Büyük ustadan, Mahsun Kırmızıgül'e: Köylü zihniyetli
Büyük ustadan, Mahsun Kırmızıgül'e: Köylü zihniyetli
GİRİŞ 06.03.2011 17:44 GÜNCELLEME 06.03.2011 17:44
Bu Habere 13 Yorum Yapılmış

Şebnem Özcan'ın röportajı

Mahsun Kırmızıgül'ün Beyaz Melek filminde rol alan usta oyuncu Erol Günaydın'dan çarpıcı açıklamalar...

Yaklaşık 150 dizi ve filmde oynayan, yüzlerce tiyatro oyununda rol alan 60 yıllık sanatçı Erol Günaydın, 78 yaşında ama işini başarıyla yapmayı sürdürüyor.

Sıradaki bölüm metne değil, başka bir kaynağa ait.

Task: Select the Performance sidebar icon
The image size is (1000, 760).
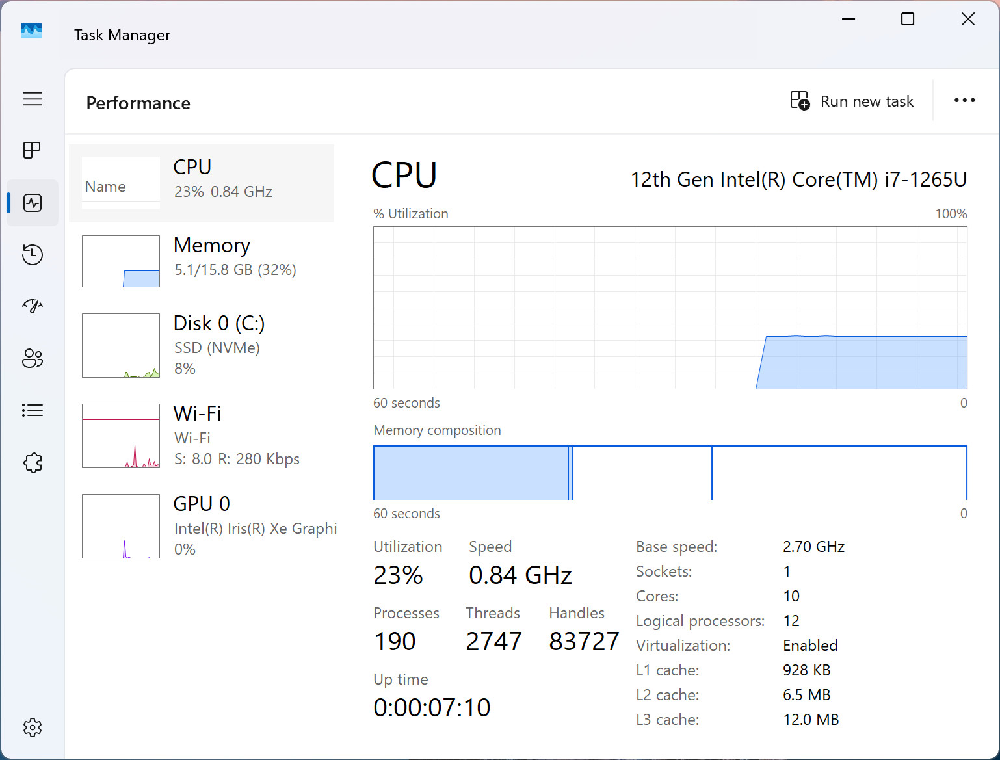Action: pyautogui.click(x=33, y=203)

Üç sezondur Akasya Durağı isimli dizide oynayan Günaydın'la, çok sevdiği işini ve ilginç yaşam öyküsünü konuştuk.

-Erol Bey, hayat öykünüz nerede başladı?

Vallahi ben Trabzon Akçabaatlıyım, 16 Nisan 1933 tarihinde orada dünyaya geldim.

-Babanız ne iş yapardı?

Babam nakliyatçıydı annem ev hanımıydı. Annem Hasan Saka'nın torunlarındandır. Sayın Saka, bir zamanlar Başbakandı. Sülalemizde başbakan da vardı yani. İstanbul'a 1940'larda geldik. Kamyonun arkasında geldik. Arkaya yataklar koydular, üstünü de brandayla örttük kamyonun içinde öyle geldik. Tophane rıhtımına getirdiler, oradan Beşiktaş'a Alaybey sokağa... İstanbul maceramız böyle başladı.

-Peki ya tiyatro?

Galatasaray Lisesi'ne gidiyordum. Lisedeki arkadaşlarım beni itiş kakış tiyotroya götürdüler. Reşit Baran, Ahmet Kutsi Tecer, Haldun Taner beni imtihan ettiler, gülüyorlardı yerlerde. Oyuncu olarak beni seçmişler. papaz kaçtı oyunuyla başladım. Bir sabah uyandım, aradan 60 yıl geçmiş bile, ben tiyatrocu olmuşum. Bir rüya gibiydi.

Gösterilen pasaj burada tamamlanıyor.